Namun, perempuaan Kanaan ini, sama seperti pemuda kedua dalam cerita di atas, mampu melihat dari perspektif positif. Dia keluar dari pandangan umum ekslusifisme. Dia yakin bahwa kasih Allah dalam Kristus mampu menembus tembok superior Yudaisme. Perempuan ini pantang menyerah! Coba bandingkan dengan diri kita. Ketika kita mengalami peristiwa yang sama dengan apa yang dialami oleh perempuan Kanaan ini. Sangat mungkin kita terbawa arus dan kemudian berbalik mengambil langkah seribu meninggalkan Tuhan. Namun, perempuan Kanaan ini berhasil mengalahkan dirinya dengan menjawab Yesus, “Benar Tuhan, namun anjing itu makan dari remah-remah yang jatuh dari meja tuannya.”(Mat.15:27)
Jika Anda menjadi korban dari budaya ekslusifisme, cerita tentang perempuaan Kanaan ini menjadi pembelajaran buat kita. Jangan mudah menyerah! Yakinlah bahwa segala sesuatu yang buruk sekalipun pasti ada celah yang baik. Minimal membuat Anda semakin tangguh dan tidak cengeng menghadapi realita hidup ini. Teruslah berbuat baik walaupun ketidaknyamanan mungkin akan menghadang Anda. Dan yang terpenting di atas itu semua, sama seperti perempuan Kanaan ini, Tuhan ada di pihak Anda!

Saya yakin Yesus memakai seting ekslusifisme Yudaisme untuk mengatakan bahwa kasihNya tidak dapat dibentengi oleh sekelompok orang tertentu, dalam kasus ini konteks Yahudi yang merasa diri bangsa yang paling terpilih di hadapan Allah. Meskipun ada banyak ahli tafsir mengatakan bahwa memang benar ketika Yesus berkarya, Dia hanya membatasinya dalam ruang lingkup Yahudi, baru kemudian setelah selesai karyaNya, Yesus kembali ke sorga, murid-muridNyalah yang meneruskan Injil kepada bangsa-bangsa. Keyakinan bahwa Yesus menginginkan karyaNya menembus bangsa-bangsa dibuktikan dengan ending atau akhir cerita ini. Yesus mengatakan, “Hai ibu, besar imanmu, maka jadilah kepadamu seperti yang engkau kehendaki.” Dan seketika itu anaknya sembuh.  (Mat.15:28)

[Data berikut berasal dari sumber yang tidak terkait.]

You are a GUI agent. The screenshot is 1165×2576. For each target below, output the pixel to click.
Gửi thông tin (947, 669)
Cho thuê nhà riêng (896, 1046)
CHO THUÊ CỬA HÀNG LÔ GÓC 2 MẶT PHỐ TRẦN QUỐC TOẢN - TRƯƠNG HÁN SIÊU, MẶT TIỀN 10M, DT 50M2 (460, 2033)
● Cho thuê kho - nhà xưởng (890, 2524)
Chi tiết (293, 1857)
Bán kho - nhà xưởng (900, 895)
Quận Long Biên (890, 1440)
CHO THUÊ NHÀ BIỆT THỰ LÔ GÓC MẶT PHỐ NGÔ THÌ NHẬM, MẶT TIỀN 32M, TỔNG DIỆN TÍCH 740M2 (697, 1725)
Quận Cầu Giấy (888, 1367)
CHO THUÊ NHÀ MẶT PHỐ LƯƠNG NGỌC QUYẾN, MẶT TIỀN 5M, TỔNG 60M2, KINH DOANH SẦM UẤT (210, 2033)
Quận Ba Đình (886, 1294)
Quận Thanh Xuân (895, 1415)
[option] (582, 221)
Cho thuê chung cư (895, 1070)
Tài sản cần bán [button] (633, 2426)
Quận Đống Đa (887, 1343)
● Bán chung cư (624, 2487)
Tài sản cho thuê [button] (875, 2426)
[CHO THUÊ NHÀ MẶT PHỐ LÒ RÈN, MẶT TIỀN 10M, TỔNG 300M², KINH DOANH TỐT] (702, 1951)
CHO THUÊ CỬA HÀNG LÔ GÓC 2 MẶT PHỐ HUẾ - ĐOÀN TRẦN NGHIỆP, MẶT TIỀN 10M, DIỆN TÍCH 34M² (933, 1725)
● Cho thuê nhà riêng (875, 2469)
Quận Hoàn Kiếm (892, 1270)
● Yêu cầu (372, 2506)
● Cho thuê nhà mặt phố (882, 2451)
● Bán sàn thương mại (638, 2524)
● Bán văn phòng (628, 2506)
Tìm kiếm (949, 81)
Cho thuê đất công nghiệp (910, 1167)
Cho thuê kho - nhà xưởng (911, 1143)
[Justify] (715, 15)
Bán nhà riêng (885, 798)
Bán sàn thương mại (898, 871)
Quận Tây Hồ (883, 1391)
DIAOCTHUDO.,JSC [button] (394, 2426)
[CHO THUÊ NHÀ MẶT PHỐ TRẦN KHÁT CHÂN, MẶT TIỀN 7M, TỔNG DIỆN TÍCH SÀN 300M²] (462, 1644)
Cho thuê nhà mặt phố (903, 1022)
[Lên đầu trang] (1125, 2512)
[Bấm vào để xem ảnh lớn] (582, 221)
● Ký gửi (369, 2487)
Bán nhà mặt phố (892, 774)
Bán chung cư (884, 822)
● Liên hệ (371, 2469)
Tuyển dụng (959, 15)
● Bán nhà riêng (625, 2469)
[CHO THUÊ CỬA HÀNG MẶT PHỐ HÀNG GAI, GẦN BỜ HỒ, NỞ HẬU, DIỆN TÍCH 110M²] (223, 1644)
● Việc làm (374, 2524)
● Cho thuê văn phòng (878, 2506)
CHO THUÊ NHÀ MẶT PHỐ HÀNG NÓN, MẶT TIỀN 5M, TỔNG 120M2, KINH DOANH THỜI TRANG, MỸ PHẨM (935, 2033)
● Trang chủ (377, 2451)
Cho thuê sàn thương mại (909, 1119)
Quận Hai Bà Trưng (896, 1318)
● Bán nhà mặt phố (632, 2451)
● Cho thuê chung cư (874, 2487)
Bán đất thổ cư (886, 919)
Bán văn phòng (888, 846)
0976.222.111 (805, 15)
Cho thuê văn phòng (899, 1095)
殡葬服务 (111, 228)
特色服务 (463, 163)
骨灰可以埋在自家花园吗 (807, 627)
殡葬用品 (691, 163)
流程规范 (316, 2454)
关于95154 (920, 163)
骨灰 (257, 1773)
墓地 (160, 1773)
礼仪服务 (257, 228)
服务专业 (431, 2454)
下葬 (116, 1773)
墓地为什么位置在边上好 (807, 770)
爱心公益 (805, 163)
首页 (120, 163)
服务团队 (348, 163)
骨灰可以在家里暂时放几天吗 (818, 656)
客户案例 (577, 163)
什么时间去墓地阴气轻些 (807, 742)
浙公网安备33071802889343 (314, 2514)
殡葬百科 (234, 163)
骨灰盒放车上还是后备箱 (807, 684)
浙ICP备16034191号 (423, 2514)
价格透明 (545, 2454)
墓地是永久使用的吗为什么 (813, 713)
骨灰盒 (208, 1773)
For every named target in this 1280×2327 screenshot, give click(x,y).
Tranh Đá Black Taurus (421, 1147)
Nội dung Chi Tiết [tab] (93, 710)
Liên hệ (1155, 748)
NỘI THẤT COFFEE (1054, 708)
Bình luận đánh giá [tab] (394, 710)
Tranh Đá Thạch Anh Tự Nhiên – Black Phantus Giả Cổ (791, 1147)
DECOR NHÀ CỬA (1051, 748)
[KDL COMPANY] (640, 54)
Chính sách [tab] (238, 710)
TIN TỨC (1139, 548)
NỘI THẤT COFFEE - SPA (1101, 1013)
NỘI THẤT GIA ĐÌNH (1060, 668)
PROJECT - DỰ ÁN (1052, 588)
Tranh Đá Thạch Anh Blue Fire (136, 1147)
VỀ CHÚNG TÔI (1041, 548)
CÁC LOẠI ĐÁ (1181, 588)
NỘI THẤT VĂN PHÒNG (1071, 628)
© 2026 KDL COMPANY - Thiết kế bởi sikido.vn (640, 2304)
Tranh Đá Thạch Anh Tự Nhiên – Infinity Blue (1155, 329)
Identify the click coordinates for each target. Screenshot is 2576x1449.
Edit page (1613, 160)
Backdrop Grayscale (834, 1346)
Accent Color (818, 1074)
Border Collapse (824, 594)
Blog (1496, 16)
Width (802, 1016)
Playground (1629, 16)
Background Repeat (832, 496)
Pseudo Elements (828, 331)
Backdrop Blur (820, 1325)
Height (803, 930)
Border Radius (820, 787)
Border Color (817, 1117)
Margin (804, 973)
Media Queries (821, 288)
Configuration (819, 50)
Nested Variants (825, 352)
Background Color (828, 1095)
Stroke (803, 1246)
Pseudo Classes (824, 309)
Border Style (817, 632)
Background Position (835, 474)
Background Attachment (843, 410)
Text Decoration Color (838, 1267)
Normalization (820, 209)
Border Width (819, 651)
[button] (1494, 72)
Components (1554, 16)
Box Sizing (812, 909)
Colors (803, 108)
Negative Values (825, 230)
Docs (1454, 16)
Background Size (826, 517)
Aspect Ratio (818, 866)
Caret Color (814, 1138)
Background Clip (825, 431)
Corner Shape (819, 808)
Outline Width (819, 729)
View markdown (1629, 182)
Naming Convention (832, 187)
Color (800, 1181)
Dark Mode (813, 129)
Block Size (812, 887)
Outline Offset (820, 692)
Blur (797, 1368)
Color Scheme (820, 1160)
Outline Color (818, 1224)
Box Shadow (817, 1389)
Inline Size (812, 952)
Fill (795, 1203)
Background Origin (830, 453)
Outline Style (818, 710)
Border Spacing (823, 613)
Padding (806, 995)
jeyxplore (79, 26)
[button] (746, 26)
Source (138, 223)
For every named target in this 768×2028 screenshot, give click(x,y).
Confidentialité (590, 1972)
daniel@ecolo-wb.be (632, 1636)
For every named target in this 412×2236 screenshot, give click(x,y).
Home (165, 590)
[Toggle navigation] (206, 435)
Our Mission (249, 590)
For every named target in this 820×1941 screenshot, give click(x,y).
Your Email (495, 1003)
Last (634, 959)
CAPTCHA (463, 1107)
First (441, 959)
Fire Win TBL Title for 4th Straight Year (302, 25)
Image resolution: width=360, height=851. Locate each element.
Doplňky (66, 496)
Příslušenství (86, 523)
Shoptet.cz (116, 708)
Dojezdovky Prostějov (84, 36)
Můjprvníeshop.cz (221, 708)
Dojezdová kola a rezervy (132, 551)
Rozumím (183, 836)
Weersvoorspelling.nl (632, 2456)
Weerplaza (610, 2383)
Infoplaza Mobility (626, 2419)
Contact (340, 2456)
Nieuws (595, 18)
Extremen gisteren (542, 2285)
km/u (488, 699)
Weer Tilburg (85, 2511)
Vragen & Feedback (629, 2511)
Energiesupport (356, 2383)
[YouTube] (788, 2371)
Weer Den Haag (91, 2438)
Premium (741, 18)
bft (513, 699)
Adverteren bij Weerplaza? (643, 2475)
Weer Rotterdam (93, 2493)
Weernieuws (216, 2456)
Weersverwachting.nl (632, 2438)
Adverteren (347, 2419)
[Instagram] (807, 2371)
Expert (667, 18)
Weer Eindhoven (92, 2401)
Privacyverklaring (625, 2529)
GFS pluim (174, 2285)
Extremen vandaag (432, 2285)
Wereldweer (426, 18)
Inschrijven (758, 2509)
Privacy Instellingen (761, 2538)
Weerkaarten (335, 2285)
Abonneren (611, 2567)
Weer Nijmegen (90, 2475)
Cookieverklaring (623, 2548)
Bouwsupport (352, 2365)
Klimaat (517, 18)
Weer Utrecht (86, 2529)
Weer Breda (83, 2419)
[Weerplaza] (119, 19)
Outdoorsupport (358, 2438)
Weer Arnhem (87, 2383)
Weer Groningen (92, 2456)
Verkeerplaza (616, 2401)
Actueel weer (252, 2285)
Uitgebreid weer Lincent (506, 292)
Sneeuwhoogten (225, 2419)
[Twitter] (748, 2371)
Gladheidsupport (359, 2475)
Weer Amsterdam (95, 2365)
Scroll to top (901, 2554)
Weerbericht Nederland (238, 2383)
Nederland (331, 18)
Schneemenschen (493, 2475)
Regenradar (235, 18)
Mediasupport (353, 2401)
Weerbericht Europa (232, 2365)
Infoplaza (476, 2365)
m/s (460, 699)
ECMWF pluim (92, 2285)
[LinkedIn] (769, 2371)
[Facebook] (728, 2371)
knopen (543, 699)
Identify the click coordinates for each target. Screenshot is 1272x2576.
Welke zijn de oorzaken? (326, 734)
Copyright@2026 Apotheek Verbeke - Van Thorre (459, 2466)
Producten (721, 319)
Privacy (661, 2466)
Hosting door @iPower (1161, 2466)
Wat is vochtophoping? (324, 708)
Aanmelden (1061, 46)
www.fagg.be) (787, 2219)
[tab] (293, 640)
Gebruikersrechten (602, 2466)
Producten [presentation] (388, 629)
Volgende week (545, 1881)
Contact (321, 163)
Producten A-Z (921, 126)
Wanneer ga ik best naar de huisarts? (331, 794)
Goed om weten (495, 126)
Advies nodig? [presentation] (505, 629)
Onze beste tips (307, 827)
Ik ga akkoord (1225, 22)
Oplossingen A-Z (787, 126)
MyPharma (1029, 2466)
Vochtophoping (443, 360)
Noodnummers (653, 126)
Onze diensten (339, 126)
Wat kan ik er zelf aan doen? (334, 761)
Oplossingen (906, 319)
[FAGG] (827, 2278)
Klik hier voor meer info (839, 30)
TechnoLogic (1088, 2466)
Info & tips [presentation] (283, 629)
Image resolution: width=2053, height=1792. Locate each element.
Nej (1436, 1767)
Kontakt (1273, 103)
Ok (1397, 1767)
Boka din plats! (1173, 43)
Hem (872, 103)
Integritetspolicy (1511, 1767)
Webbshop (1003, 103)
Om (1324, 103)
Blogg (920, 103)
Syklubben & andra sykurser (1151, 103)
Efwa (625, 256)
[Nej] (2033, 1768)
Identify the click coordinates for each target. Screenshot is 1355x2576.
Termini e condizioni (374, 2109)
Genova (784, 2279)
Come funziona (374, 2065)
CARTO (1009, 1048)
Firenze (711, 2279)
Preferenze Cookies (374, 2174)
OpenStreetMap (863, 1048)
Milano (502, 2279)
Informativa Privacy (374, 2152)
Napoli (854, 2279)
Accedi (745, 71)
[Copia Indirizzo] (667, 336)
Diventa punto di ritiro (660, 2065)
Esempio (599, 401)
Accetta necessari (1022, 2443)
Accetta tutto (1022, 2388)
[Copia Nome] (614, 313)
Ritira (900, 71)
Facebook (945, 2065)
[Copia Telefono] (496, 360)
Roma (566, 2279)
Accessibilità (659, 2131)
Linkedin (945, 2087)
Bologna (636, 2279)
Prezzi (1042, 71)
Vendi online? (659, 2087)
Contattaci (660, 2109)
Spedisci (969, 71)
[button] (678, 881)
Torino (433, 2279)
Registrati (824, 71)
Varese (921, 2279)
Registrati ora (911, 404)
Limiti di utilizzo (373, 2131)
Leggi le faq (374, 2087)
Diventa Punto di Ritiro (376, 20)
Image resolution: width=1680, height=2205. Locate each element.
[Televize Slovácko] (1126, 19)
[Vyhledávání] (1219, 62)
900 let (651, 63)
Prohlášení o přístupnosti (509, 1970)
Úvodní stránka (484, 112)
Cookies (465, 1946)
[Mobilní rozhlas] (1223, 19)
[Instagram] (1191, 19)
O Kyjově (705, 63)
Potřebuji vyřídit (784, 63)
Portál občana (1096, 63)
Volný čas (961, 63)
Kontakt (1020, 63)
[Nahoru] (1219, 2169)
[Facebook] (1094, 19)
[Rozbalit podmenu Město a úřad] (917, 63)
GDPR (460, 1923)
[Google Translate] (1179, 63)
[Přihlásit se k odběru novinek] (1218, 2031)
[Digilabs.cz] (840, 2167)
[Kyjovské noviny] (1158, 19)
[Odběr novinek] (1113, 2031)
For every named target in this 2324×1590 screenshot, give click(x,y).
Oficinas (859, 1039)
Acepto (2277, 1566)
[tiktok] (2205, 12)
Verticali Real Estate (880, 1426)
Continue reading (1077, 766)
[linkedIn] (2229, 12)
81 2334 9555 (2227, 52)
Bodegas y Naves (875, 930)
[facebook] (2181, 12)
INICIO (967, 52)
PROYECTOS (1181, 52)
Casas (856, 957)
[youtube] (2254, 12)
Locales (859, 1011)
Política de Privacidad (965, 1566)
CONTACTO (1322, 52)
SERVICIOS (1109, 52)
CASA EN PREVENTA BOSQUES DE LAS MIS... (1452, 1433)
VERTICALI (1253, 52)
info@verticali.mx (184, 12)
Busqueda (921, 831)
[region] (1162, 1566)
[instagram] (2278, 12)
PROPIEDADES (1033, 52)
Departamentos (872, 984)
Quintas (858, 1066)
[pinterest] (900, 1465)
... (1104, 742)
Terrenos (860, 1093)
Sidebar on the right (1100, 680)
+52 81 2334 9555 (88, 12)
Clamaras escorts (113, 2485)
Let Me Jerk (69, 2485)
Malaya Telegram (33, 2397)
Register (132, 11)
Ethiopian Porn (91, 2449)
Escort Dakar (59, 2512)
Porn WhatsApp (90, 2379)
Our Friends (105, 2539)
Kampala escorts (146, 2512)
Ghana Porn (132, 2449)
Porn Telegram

Lalu apa dampaknya jika kita meyakini bahwa Yesus pada jamanNya peduli terhadap perempuan Kanaan yang punya stigma negatif? Bukankah sekarang ini banyak kalangan kristiani yang membatasi kasih dan penyelamatan Tuhan hanya bagi dirinya sendiri. Kasih Tuhan tidak berlaku bagi orang di luar Kristen! Perhatikan sikap seperti ini, bukankah hal itu sama dengan eklusifisme Yahudi? Mestinya kita tidak mengulangi kesalahan yang sama. Ingatlah siapa kita di hadapanNya, kita hanya ciptaan tidaklah mungin untuk membatasi rahmat atau kasih Allah. Kita menngenal melalui Alkitab bahwa kasih Allah yang menyelamatkan dunia ini nyata di dalam Kristus, namun keyakinan itu tidak boleh membuat kita merampas dan membatasi kasih Allah itu untuk diri sendiri. Tak seorang pun yang dapat membatasi kasih Allah itu. Alih-alih membentengi dan menahan kasih dan keselamatan itu bagi banyak orang yang berbeda dalam segala hal dari kita, gunakanlah segala daya kita untuk meneruskan cinta kasihNya itu dengan tulus tanpa motifasi busuk yang terselubung.